TEL AVIV (Reuters) - The Israeli government will demand that El Al Israel Airlines ELAL.TA carries out an overhaul, including layoffs, before agreeing to throw a lifeline to the cash-strapped airline, officials said on Sunday.
El Al, Israel’s flag carrier, is seeking state-backed loans of $400 million to help it through the coronavirus crisis, as foreigners are barred from entering the country and incoming Israelis must enter quarantine.
The airline suspended passenger flights until at least the end of May while about 6,000 of its workers are on unpaid leave until June 30.
However the government argues the airline’s problems, including a bloated workforce, high salaries and a weak balance sheet, began well before the COVID-19 outbreak.
Cabinet ministers and senior finance ministry officials drafted a plan late into Sunday that would help them feel confident the company would be able to repay a loan.
The next step is to present the proposal to the airline, according to a ministry spokesman.
El Al declined to comment.
One source close to the talks said the government demands included a cash injection into the airline of 100 million shekels ($28.5 million) by its main shareholders, a commitment to reduce its workforce, and also the state receiving a stake in the company.
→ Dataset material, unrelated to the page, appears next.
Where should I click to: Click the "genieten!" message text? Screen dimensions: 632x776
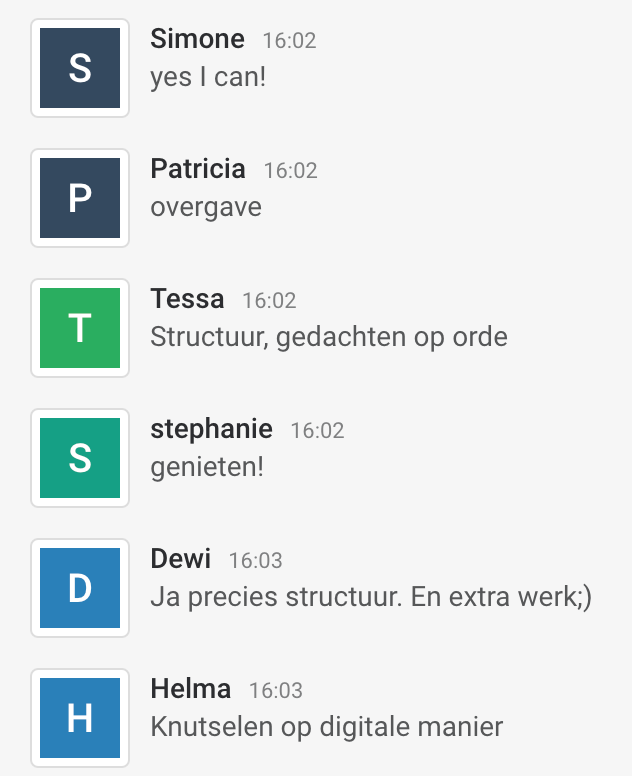click(207, 467)
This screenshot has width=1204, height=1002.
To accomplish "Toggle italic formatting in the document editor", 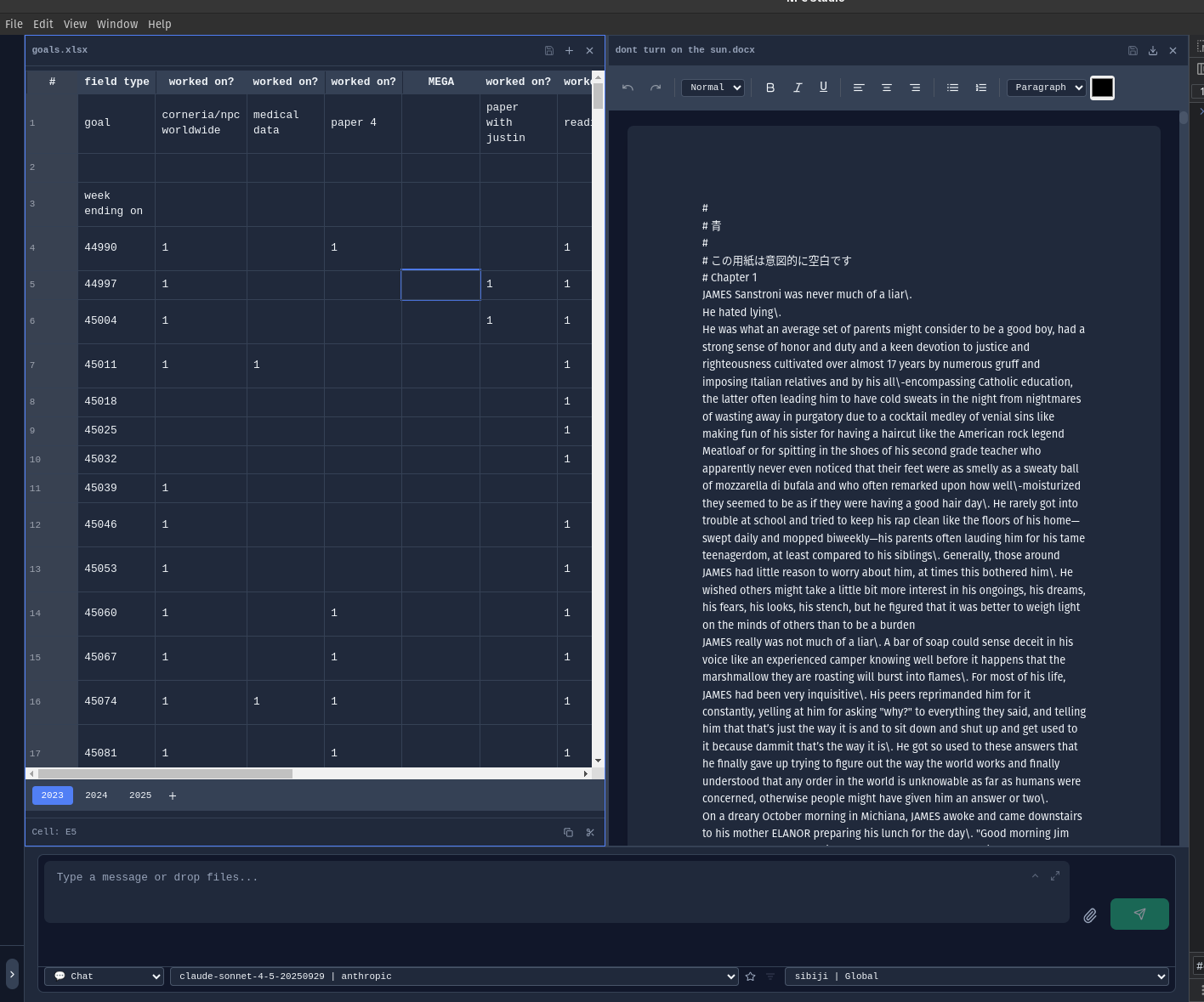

El Al's biggest shareholder is Knafaim Holdings KNFM.TA, which is controlled by one family. Knafaim could not be immediately reach for comment.
Workers opposing layoffs held a protest outside the ministry on Sunday.
El Al has presented its own plan that includes an unknown number of layoffs, according to the ministry. Any layoffs would require approval by the airline’s union, but this is yet to happen, an El Al spokesman said earlier in the day.
A spokesman for Finance Minister Moshe Kahlon rejected Israeli media reports that the minister was considering dissolving El Al, which has twice delayed publishing fourth-quarter financial results.
The airline said last month it was in advanced talks with an Israeli bank to receive a loan that will be partly backed by government guarantees.